Imec develops a breakthrough electrolyte for solid-state batteries

08/02/2018

Recently, imec announced a major breakthrough in solid-state battery technology. The research center engineered a new solid electrolyte that has an exceptionally high conductivity of up to 10 mS/cm. According to imec’s Dr. Philippe Vereecken, there is even potential to reach 100 mS/cm, paving the way for a whole new generation of batteries for applications covering the spectrum from small portable electronics to electric vehicles and stationary grid storage.

Source: imec magazine

To create optimal solutions for these applications, with a higher energy density, faster charging time, longer lifetime, and an improved safety, imec’s researchers are now looking to further improve the innovative electrolytes and integrate them with thick-layered nanoparticle electrodes with innovative functional coatings.

Since the introduction of the rechargeable Li-ion battery in 1991, it has become the technology of choice for portable energy storage. With its available high energy density, it could store enough energy in a small volume to power the surge of portable electronic devices. But more and more, Li-ion technology is also chosen as the preferred solution to drive larger systems such as electric vehicles or stationary home batteries that store renewable energy and balance the smart electricity grid. These applications, however, place new demands on the battery technology that Li-ion cannot always fulfill. 

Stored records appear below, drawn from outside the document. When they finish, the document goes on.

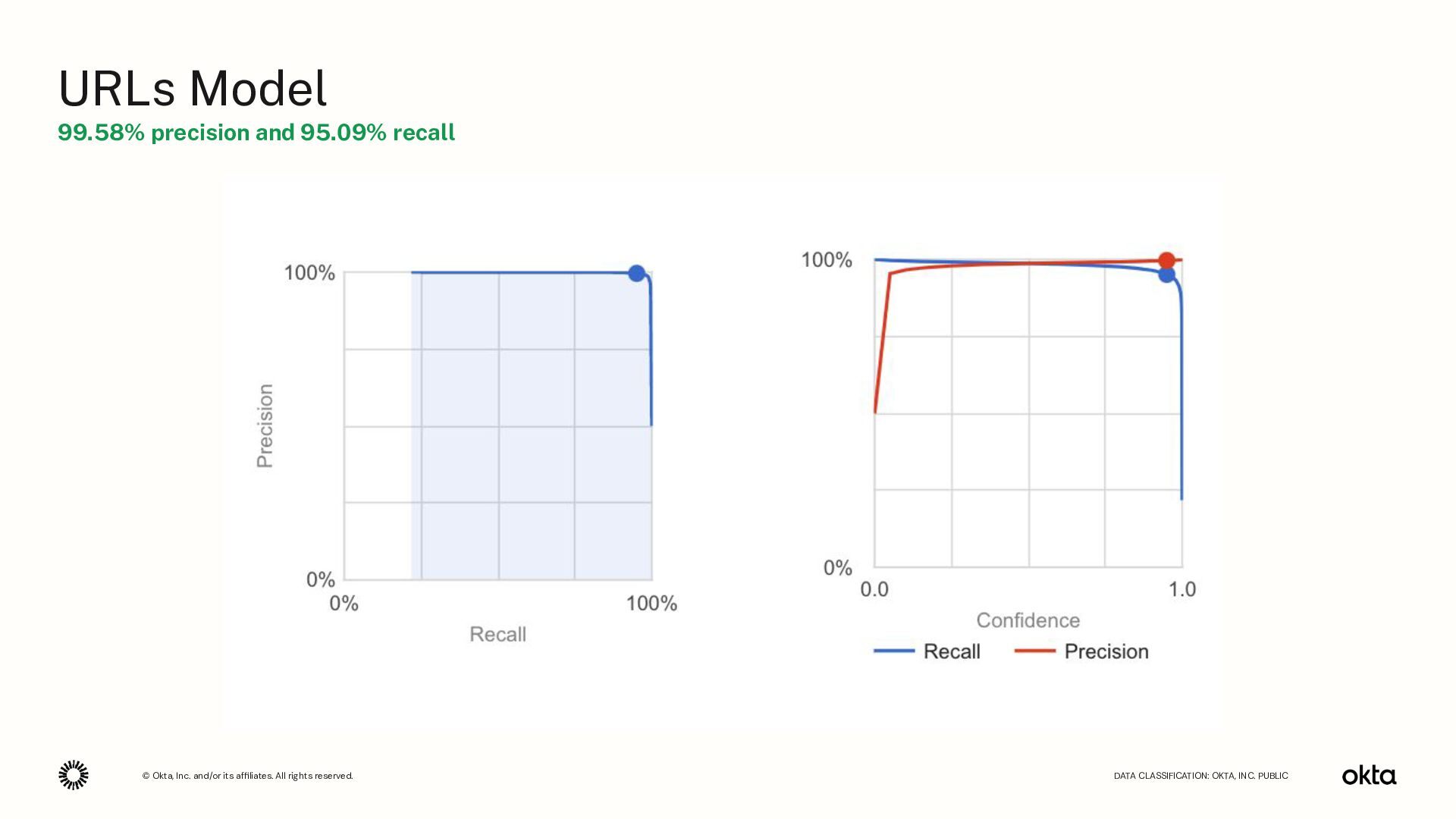This screenshot has height=819, width=1456.
Task: Click the vertical Precision axis label
Action: coord(265,425)
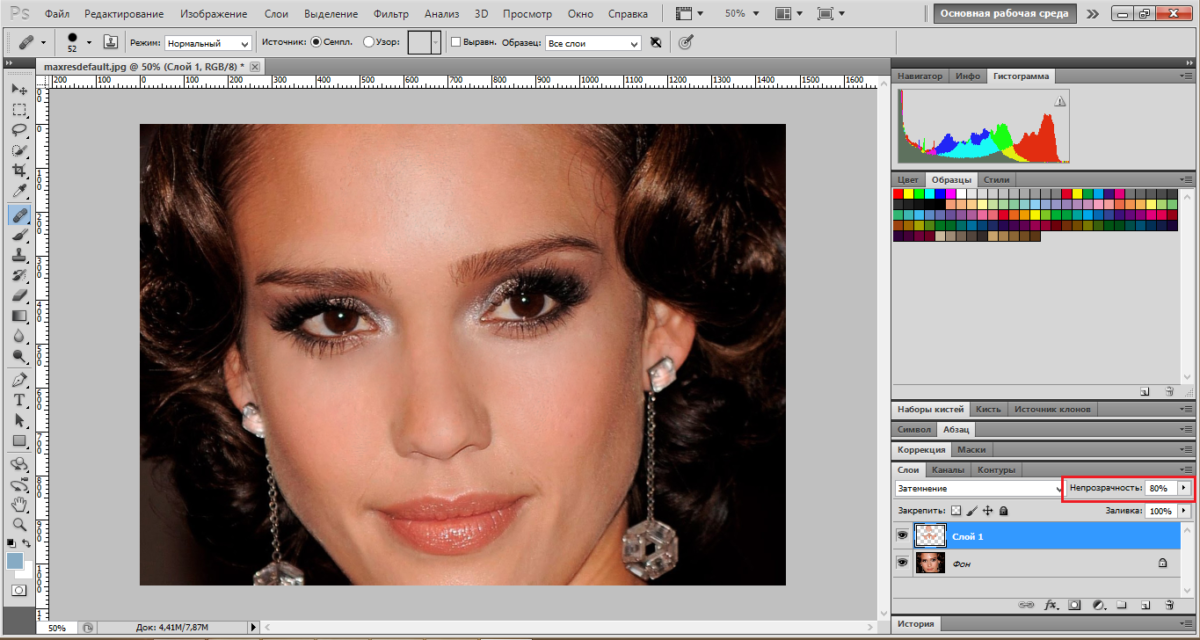Click the trash icon to delete layer
This screenshot has height=640, width=1200.
(x=1168, y=605)
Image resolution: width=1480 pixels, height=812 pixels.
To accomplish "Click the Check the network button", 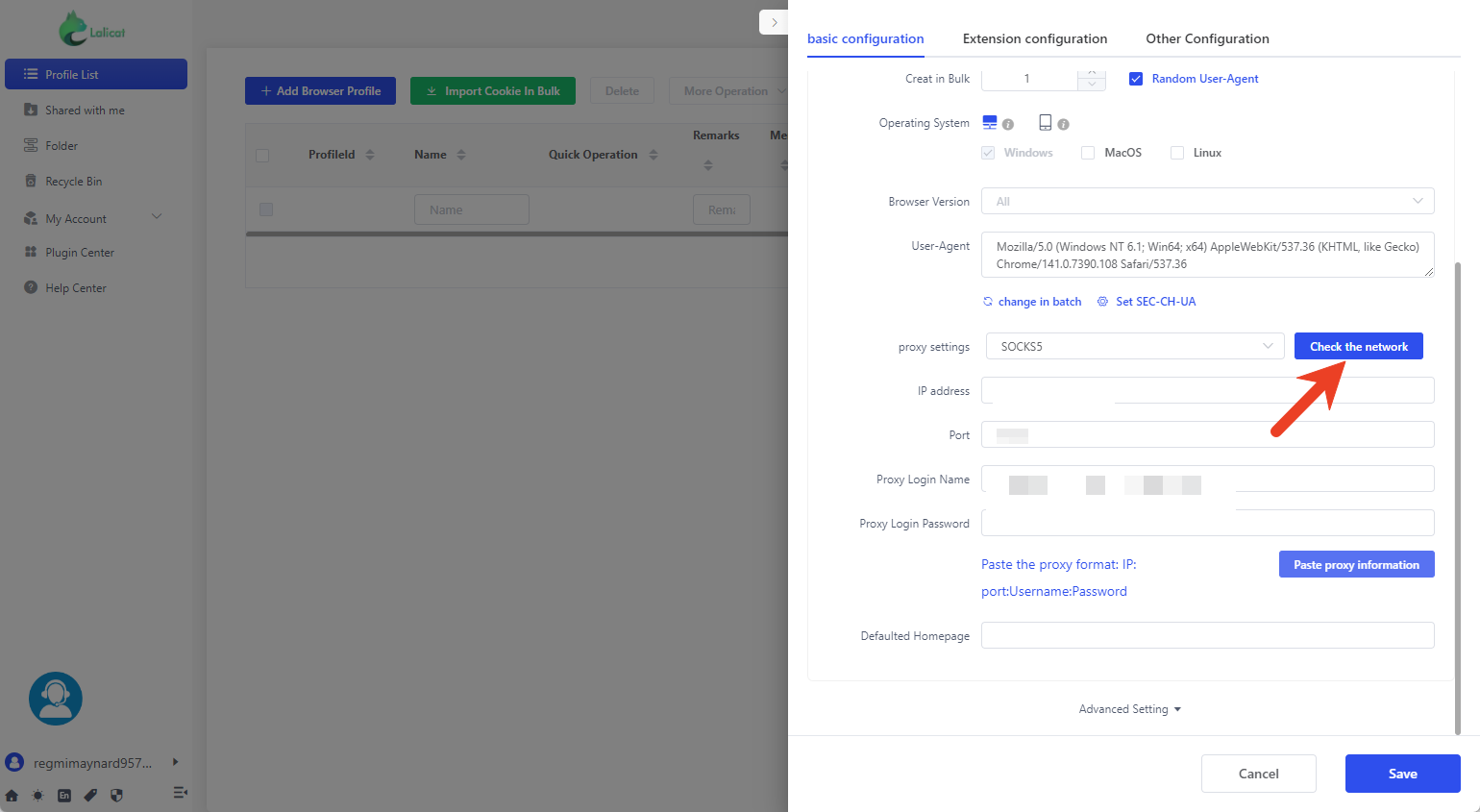I will [1358, 347].
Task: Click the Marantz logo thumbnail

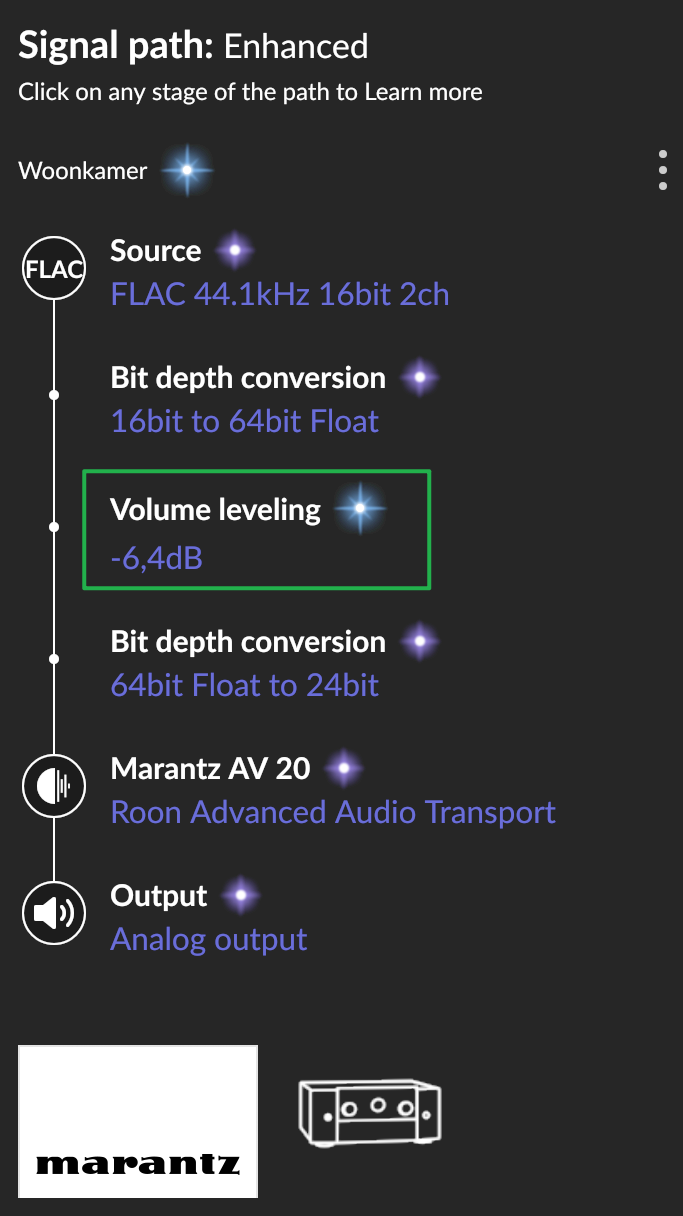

For electric vehicles, e.g. a key consideration is to have batteries with as low a weight and volume as possible. That calls for an even higher energy density than is possible today. Also, the maximum current flow becomes more of an issue: the time to recharge critically depend on how fast energy can flow in and out of the battery. And as we consider economically critical applications such as grid storage and grid balancing, the cost and related high lifetime also become a key consideration. 

Today’s Li-ion technology has some room to improve, but not enough to sustain the future requirements for all these applications. So we need innovation: new cathode and anode architectures with higher energy densities and new electrolytes that can deliver the necessary conductivity and that are safer.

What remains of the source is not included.